Question: When was the last time that Roadster was seen, before it became to dim to observe?

Don't forget to include a verifiable source for the date!


4 Answers 4


@uhoh's answers are correct in that we at LCO were the last to observe the Tesla Roadster. For some reason, a Distant Artificial Satellites Observation (DASO) circular was not issued in the March 2018 lunation with our data from MPC site code K93 or with the data from the ESA Optical Ground Station in Tenerife (J04) but the data at Bill Gray's Project Pluto site (pseudo MPEC link) are correct as he was CC'd on the reported observations. I have contacted the MPC and the "missing" data will get published in a DASO the next time there are enough observations of other things to issue one.

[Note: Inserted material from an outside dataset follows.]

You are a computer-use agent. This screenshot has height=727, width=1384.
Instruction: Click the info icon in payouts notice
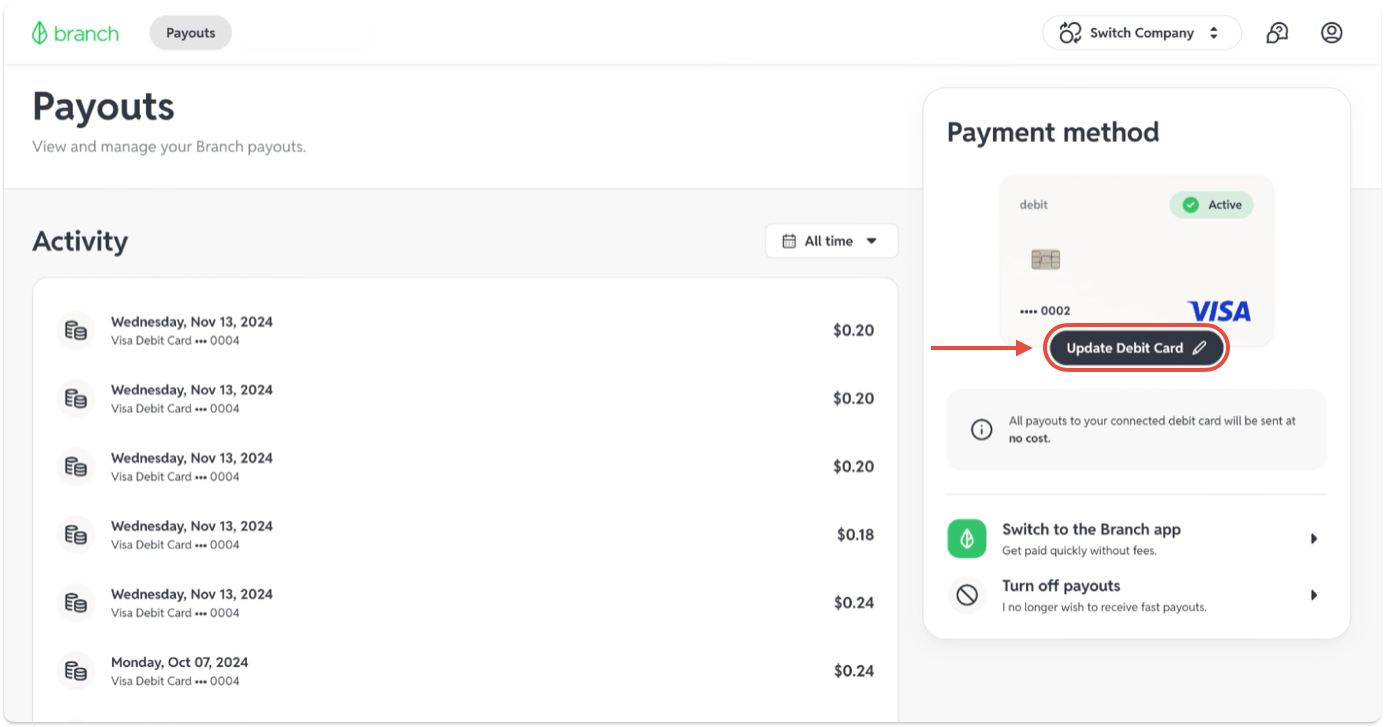(x=982, y=429)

The observations are in the old standard MPC1992 observation format so the (decimal) date of the middle of the stack of CCD images (hence the KC) is columns 16-32 which translates to 2018-03-19 03:22:33 UTC. JPL computes orbits based on the data reported to the Minor Planet Center so the fact there isn't a Solution #11 means that no new data and observations of the Tesla Roadster have been reported. It was at the limits of what we could do with our 1-meter telescopes at the time and it's doubtful anyone would have pointed bigger glass at what was in the end, a publicity stunt.

The telescope with the MPC site code K93 is the southern-most of the three 1-m telescopes LCO installed at the SAAO in early 2013; they are shown in this captured Google Street View from Jan 2017 (K93/Dome C is the central telescope in that view) but not in the earlier one above (since that was before our telescopes showed up). As commented above, in this image from the south end of the plateau looking North to the SALT telescope (center of the picture) the LCO 1m telescopes are the white domes at the front, left of center. We've added telescopes and a spectrograph (in a shipping container) since that picture and the Street View images were taken.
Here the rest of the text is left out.